We are using 8.1.7 Pega marketing out of the box simulation process for huge customer data(say around 10M); Requirement is to run simulation for all customers all NBAs to check count of customer for each NBA. The simulation process is taking too long to complete and we can see huge amount of data is generated in output database. All OOTB & customized reports are also failing due to timeout, probably caused by the huge data.
Is there any suggestion for better performance and to run the reports.
So these are straight forward distribution tests? I would suggest that running on 10 million customers seems a lot for that. Have you thought about building a dataset with random % and running that? I can help with changing the report settings if you like so they open.
This is probably a great opportunity to prove the customer wrong :-) Repeat the test on a much smaller number and do a comparison. I imagine extrapolating the numbers of the smaller random number will be very close to % from the huge run.

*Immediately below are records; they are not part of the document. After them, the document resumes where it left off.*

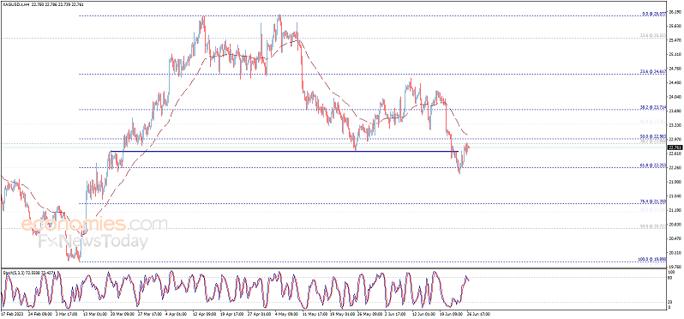This screenshot has width=684, height=319.
Task: Select the 61.8 Fibonacci level label
Action: click(653, 166)
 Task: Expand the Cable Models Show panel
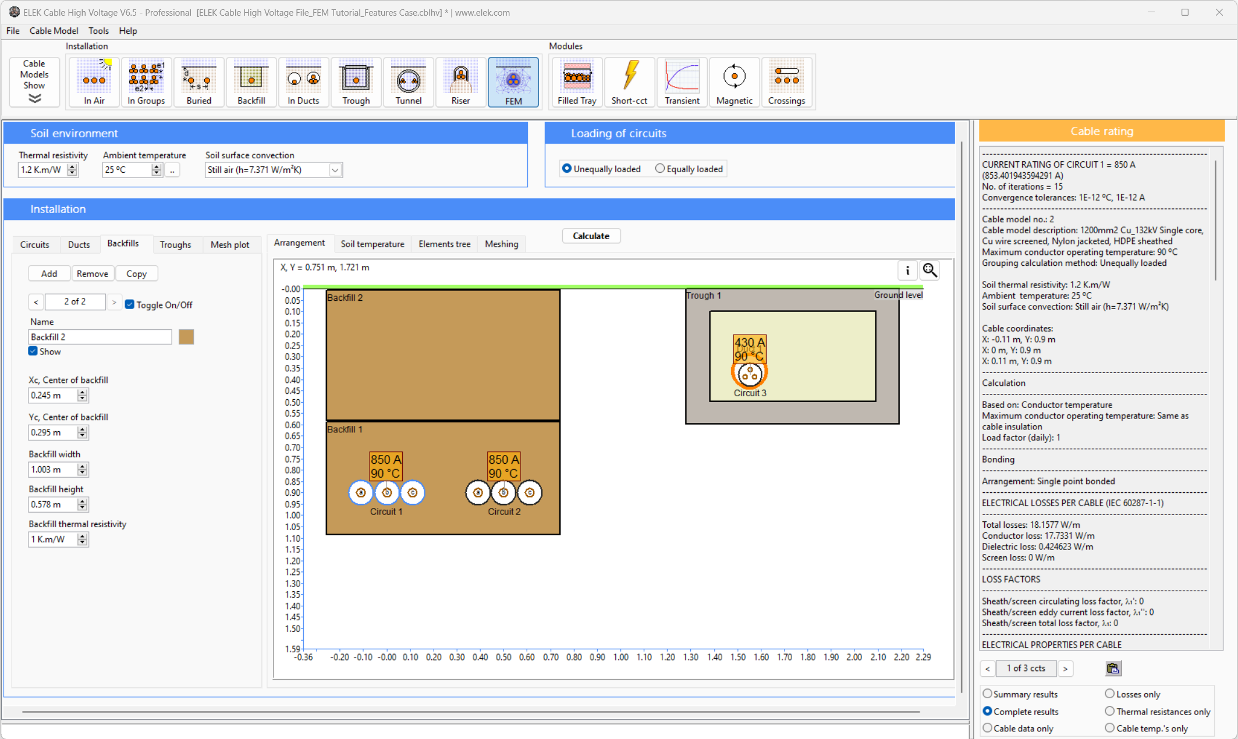point(34,82)
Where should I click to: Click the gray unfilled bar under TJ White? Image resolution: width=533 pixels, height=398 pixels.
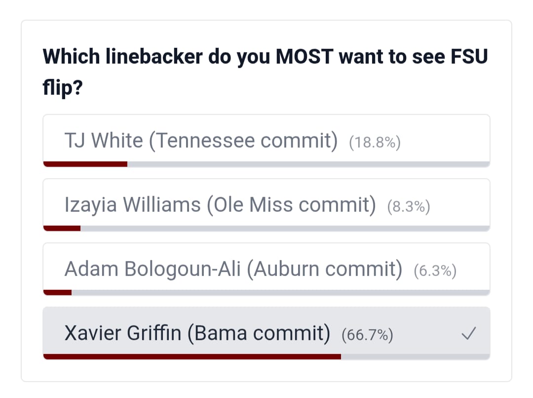[x=308, y=164]
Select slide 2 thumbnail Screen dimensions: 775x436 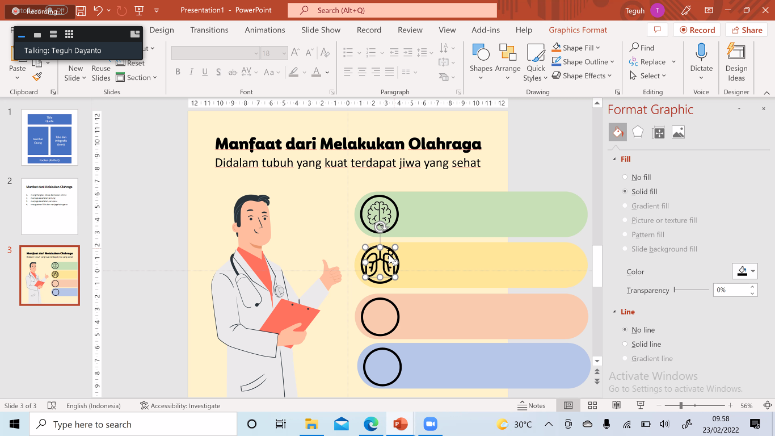[49, 206]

There are some other things to consider with your simulation. I take it you are not running it in production so in terms of the data you are running on, is it a replica of prod? If not then perhaps your numbers from the big run will not be that accurate in the first place. Remember we encourage the use of simulations on as production like data as possible (including contextual, adaptive models and interaction history).
For the reports, find the report definition that is used for your report. Go to data access tab. Far right under general data access setting review the numbers. Default time to wait is 30 seconds (try a higher number) and review the settings to see what you might need to review the data.
Thanks for the detailed reply. Please find the response below-
1. This smaller random % of customer selection, how accurately this sample represents entire population. Is there any empirical evidence? We want to see how many approx. number of customers a certain proposition will reach. Say we go with this sample population method and extrapolate the number from the output- what can be possible deviation between extrapolated results and actual? Do you have any data to suggest it’s accuracy?
2. We are running simulation for production like data in replica of prod.
3. I could run one of the reports when Default time to wait is made around 300 seconds. Thanks!
Great news, this is a problem with report definitions sadly...
Yes I would suggest collecting your own evidence to get buy in on the sample size. I have rarely found need to go above 20% as long as the data is sampled correctly, this is particularly true for distribution.